Closed Patrick-Ni closed 4 months ago
And by the way, how can i get lrp score for each layer in llama?
Hey @Patrick-Ni,
since we are computing gradients, we need the bfloat16 datatype which has a bigger numerical range. (The models are also trained in bfloat16, which prevents numerical overflow etc.). So, we cant use float16, we must use bfloat16.
Yes, you can simply apply a backward hook on the LRP rules or modules, which are normal torch modules. E.g. if you print the Llama model after you registered the attnlrp rules, you see on which modules you can apply backward hooks. In Llama we have lxt.modules.LinearEpsilon or lxt.modules.SoftmaxDT Modules on which you could apply hooks.
Btw, I would start using the standard Llama model without quantization for testing LRP. If you want to use quantized weights, you need a different attnlrp Composite (like the one in the Mixtral example, but I can help you out another day regarding this).
Hope it helps, Reduan
This has resolved most of my issues. Thank you for your helpful response!

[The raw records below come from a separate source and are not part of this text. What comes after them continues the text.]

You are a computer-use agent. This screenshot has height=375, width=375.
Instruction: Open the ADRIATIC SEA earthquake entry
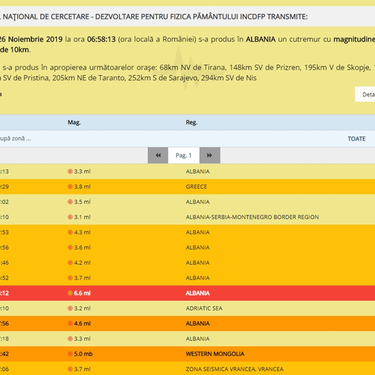[188, 308]
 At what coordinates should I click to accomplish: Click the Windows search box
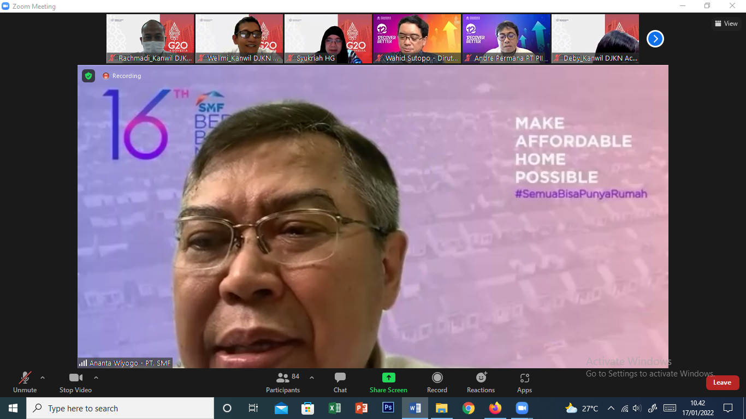pyautogui.click(x=120, y=408)
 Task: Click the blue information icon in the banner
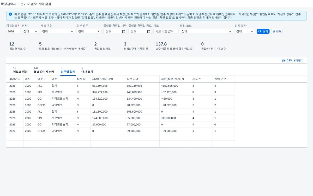click(10, 14)
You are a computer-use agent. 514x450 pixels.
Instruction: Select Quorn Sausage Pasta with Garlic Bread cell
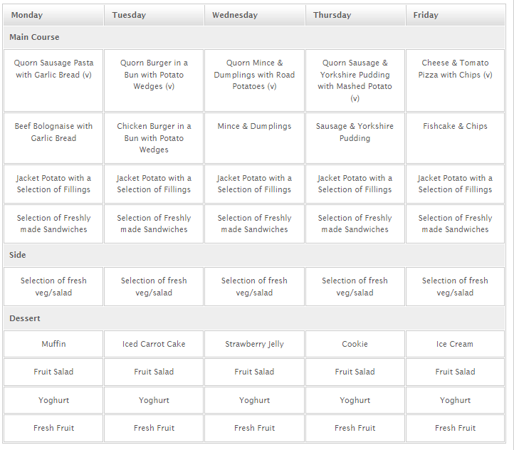53,80
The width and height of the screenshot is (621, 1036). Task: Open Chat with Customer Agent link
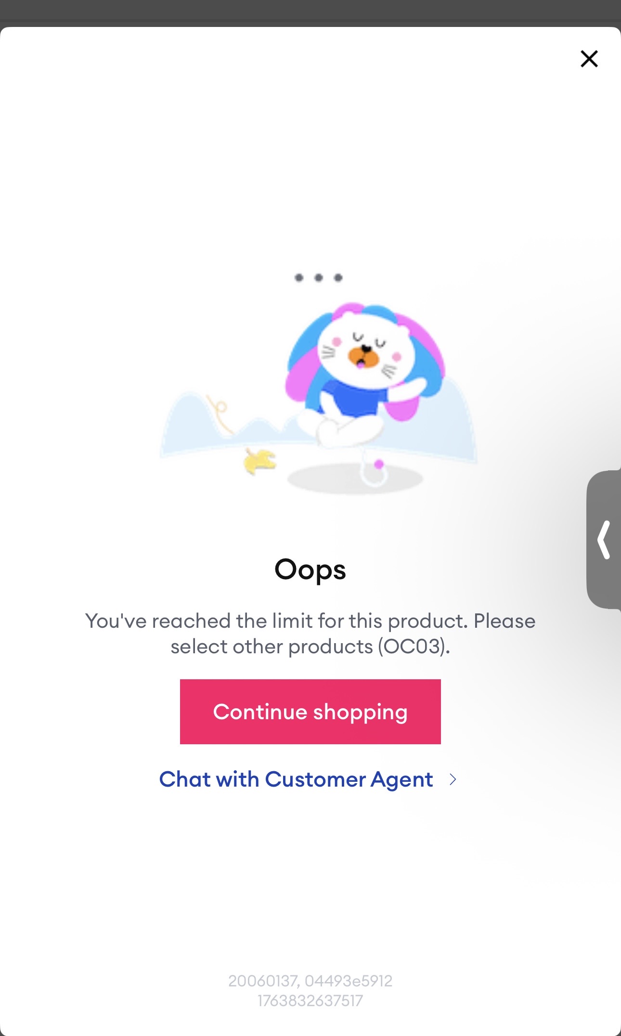296,779
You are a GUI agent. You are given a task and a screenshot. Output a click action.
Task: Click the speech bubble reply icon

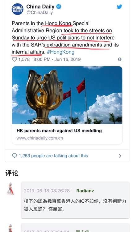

Hello, When i try this code: https://lxt.readthedocs.io/en/latest/quickstart.html#tinyllama in my gpu server, i found that an error:
However, when i change the torch_dtype in
model = LlamaForCausalLM.from_pretrained("llama-2-7b-chat-hf", torch_dtype=torch.float16, device_map='auto', quantization_config=quantization_config)
to bfloat16, it works. I wonder that if i must use bf16? or there exists a way to fix this "bug"?